Kamis, 08 April 2021

Menegakkan Syariat Islam

 


Suatu ketika ada rombongan santri sedang berburu di hutan. Kemudian mereka memanah seekor burung, dan yang kena ternyata burung gagak. Saat tau itu burung gagak, para santri kemudian menjadi bingung dan bertanya pada kyai nya. "Apakah boleh kita memakan burung gagak ini?"

 

Lalu Pak Kyai menjawab "menurut mazhab Hanafi boleh, menurut mazhab Hambali memakan burung gagak itu makruh, dan menurut mazhab Syafi'i haram. 

 

"Kalau menurut mazhab Pak Kyai?", tanya para santri lagi. "Saya tak punya Mazhab", jawab Pak Kyai sambil tersenyum pada murid-muridnya.

 

***

Belakangan kita sering mendengar suatu ajakan mengikuti hukum tuhan atau hukum islam.

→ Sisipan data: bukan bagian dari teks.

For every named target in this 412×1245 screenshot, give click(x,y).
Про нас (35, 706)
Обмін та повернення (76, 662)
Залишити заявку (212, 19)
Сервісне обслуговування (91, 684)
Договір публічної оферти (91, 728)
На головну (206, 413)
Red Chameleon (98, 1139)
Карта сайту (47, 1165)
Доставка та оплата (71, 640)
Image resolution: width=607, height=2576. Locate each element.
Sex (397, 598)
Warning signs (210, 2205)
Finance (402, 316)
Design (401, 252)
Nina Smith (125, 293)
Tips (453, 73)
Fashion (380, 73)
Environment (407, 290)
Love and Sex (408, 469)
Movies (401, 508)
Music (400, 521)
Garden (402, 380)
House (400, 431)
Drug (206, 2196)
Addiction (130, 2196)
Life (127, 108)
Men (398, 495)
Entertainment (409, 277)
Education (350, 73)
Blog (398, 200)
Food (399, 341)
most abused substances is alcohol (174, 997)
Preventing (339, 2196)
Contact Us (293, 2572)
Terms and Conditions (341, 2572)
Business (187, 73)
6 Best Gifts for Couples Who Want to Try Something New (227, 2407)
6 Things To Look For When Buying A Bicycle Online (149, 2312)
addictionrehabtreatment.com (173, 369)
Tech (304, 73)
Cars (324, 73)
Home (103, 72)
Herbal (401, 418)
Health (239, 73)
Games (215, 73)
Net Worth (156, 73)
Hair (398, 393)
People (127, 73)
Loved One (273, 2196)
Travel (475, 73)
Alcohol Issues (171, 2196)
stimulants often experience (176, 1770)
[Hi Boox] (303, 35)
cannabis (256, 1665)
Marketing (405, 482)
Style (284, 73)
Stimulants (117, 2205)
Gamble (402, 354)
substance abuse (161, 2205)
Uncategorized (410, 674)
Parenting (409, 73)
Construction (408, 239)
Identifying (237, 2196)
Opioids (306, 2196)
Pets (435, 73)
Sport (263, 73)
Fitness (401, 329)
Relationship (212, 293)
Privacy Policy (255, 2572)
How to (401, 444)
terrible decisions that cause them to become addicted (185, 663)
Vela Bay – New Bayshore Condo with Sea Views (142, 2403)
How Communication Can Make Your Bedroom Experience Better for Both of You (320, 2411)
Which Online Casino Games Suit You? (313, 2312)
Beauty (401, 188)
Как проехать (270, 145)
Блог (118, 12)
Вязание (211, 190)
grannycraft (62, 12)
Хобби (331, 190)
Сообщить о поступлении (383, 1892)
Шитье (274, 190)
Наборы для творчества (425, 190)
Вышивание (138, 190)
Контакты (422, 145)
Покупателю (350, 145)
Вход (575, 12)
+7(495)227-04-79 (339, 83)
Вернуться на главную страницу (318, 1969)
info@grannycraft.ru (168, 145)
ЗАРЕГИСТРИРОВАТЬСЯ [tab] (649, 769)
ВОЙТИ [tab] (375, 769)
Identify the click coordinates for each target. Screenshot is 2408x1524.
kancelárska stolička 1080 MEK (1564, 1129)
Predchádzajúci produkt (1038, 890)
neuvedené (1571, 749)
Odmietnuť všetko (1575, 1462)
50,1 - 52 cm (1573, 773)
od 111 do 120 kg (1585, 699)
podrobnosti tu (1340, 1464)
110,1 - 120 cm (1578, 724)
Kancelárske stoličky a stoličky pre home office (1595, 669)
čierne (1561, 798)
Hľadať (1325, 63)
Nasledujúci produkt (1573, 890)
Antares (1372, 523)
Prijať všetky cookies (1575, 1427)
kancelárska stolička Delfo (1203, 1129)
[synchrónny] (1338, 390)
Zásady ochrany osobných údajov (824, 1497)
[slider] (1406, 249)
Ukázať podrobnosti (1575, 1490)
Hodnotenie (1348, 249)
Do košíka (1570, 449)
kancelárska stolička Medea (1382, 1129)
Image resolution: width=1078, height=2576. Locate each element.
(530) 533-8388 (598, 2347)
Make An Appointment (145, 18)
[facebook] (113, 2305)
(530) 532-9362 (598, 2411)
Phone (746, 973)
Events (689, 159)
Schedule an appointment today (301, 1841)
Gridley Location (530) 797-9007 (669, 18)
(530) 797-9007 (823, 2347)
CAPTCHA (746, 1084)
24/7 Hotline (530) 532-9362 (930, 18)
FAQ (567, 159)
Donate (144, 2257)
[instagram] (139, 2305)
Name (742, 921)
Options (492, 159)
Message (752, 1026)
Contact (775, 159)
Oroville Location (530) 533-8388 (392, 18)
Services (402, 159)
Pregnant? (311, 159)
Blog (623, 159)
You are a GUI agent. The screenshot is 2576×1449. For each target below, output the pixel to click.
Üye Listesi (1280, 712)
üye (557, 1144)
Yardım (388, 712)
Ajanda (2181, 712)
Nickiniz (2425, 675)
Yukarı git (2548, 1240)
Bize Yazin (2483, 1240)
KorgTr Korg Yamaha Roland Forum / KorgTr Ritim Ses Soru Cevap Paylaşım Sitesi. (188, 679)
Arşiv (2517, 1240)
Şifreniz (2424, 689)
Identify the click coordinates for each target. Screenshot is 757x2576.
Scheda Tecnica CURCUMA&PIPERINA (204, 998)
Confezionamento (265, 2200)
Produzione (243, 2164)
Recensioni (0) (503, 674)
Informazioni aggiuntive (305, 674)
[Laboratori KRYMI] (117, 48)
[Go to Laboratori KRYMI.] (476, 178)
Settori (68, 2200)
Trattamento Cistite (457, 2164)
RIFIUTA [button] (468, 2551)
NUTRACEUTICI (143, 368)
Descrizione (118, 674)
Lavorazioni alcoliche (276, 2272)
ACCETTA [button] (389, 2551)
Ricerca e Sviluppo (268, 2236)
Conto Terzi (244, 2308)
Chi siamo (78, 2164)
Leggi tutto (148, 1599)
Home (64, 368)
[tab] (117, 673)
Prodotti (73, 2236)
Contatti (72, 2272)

Ketika kalimat konsekuensi ditambakan, kita menjadi semakin tak berdaya. Seperti segala kemerdekaan yang telah diberikan tuhan secara gratis kepada kita direnggut begitu saja. Dan kita pun terpaksa mengikutinya karena tak mau dicap sebagai tidak beriman, atau kafir.

 

Di medsos itu makin gencar dilakukan, dan anehnya banyak sekali yang mengikutinya. Seperti sebuah postingan gambar, disana diperintahkan "ketik amin supaya kamu dan keluargamu tak menjadi kafir". Atau kalimat lain dengan narasi berbeda tapi dengan model yang sama. Kok sepertinya tuhan juga sedang bermain facebook dan membaca komentar-komentar itu.

 

Kemudian beberapa pengguna medsos berlomba-lomba menunjukan keimanannya dimedia sosial. Semoga saja mereka juga ingat dengan sebuah hadis shahih yang diriwayatkan Imam Bukhari, "Tidak beriman seseorang sampai tetangganya merasa aman dari gangguannya". Ucapkan Istighfar sebanyak 3x supaya kamu termasuk orang beriman.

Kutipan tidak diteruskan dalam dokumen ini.